_Material for this exercise:_
##########
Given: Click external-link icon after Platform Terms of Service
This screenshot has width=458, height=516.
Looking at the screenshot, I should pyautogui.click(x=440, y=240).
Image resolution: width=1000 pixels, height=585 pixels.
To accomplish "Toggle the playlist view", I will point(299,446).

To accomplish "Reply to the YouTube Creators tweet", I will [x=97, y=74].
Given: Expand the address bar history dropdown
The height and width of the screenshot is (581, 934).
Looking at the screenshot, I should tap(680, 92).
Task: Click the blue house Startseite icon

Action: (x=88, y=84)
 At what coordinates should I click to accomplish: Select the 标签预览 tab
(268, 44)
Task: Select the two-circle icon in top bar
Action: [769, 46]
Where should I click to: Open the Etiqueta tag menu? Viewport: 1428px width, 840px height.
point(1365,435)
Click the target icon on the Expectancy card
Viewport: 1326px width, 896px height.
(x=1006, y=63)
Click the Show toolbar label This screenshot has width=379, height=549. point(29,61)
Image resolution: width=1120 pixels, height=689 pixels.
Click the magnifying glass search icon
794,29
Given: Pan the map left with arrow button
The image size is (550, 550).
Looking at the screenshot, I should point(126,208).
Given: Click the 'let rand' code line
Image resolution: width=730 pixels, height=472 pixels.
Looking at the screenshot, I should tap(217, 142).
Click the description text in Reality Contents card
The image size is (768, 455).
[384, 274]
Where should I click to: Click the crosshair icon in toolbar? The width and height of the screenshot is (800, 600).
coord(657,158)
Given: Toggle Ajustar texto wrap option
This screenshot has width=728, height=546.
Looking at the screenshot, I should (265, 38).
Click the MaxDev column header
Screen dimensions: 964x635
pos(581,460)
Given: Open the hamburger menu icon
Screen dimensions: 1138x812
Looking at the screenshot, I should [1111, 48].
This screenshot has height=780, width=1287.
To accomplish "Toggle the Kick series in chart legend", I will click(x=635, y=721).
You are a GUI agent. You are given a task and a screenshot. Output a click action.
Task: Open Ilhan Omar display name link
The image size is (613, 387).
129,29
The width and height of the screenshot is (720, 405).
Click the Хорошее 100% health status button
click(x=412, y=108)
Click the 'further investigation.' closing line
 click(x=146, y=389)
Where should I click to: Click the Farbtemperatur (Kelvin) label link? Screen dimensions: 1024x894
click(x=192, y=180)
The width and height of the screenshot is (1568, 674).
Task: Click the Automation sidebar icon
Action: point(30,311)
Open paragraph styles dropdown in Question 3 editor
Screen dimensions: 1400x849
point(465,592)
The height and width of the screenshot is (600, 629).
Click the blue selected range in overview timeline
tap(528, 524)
##########
_What the exercise asks:_ Show every line in the entries above that contains the string "dropdown".

_Result:_
Given: Expand the address bar history dropdown
Open paragraph styles dropdown in Question 3 editor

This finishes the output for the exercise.